## Task to carry out
Make an exact copy of the entries, taking out every picture.

## Source information

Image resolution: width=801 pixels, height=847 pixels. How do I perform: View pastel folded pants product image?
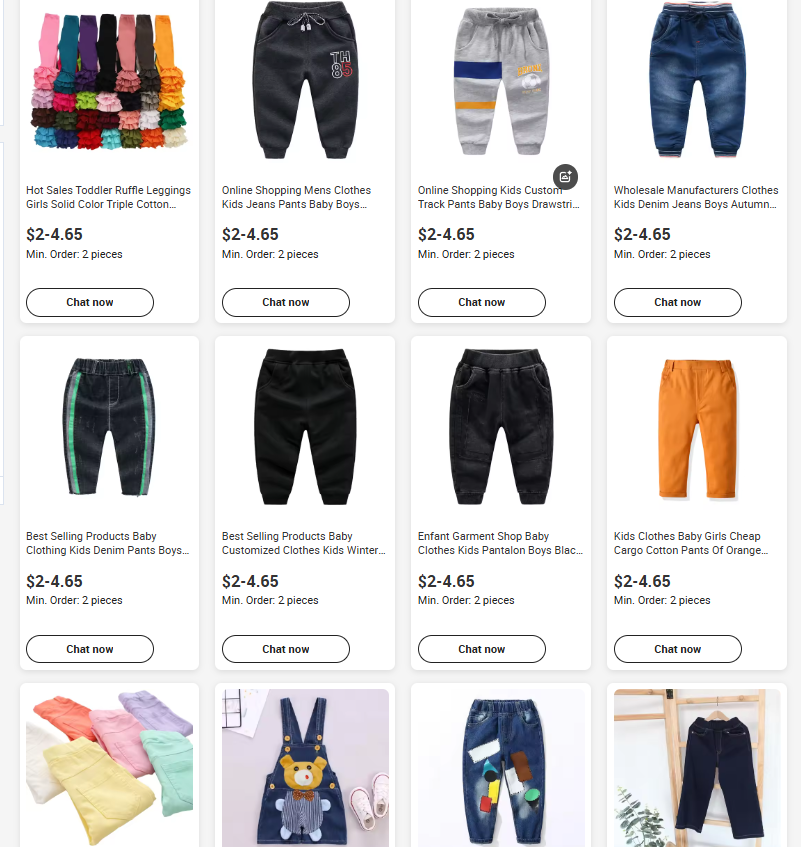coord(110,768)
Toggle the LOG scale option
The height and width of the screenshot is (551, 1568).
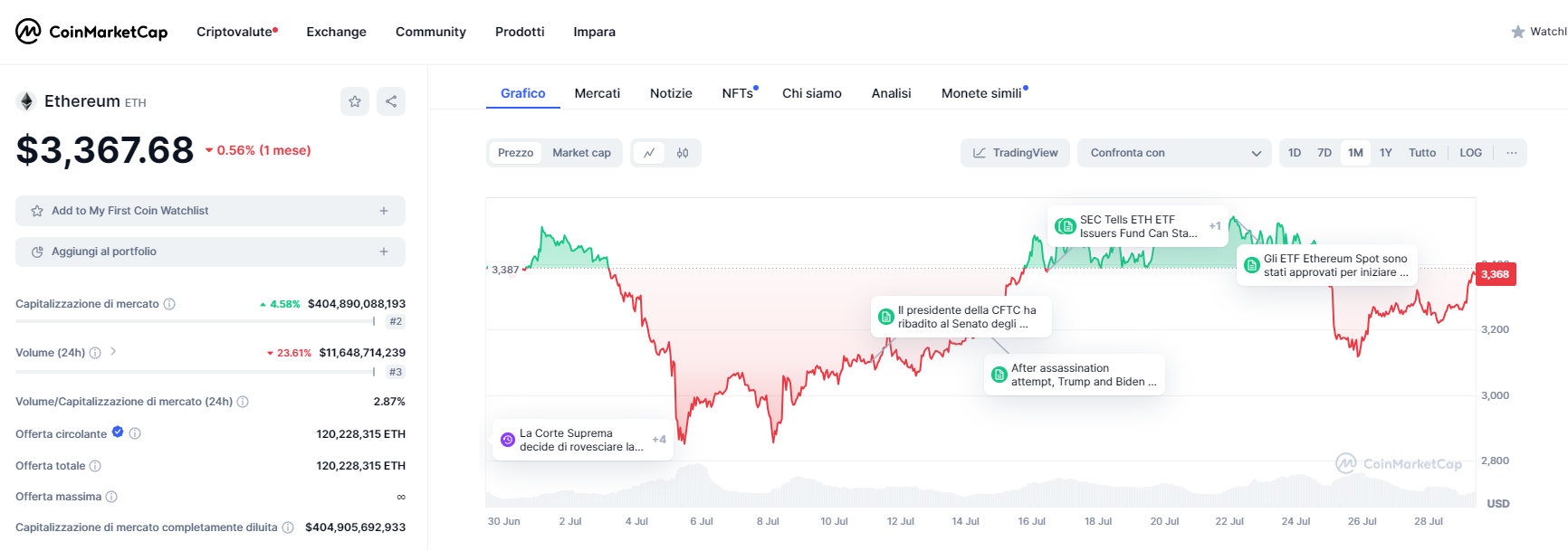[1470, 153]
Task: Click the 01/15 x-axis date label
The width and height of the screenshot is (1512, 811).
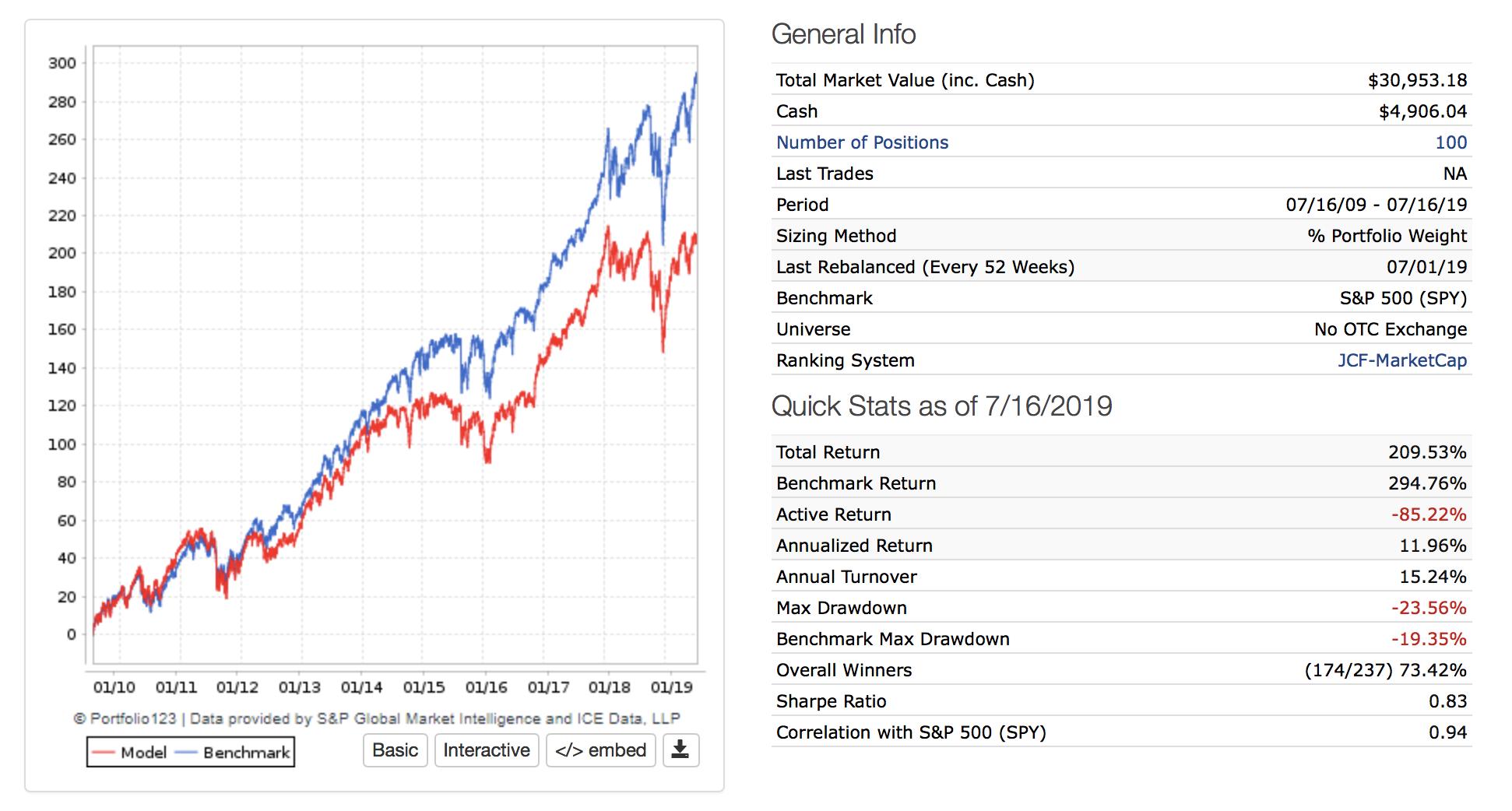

## Completed exercise
Image resolution: width=801 pixels, height=847 pixels. How do I perform: View pastel folded pants product image?
coord(110,768)
Toggle the LOG scale option
The height and width of the screenshot is (551, 1568).
[1470, 153]
Task: Click the 01/15 x-axis date label
The width and height of the screenshot is (1512, 811).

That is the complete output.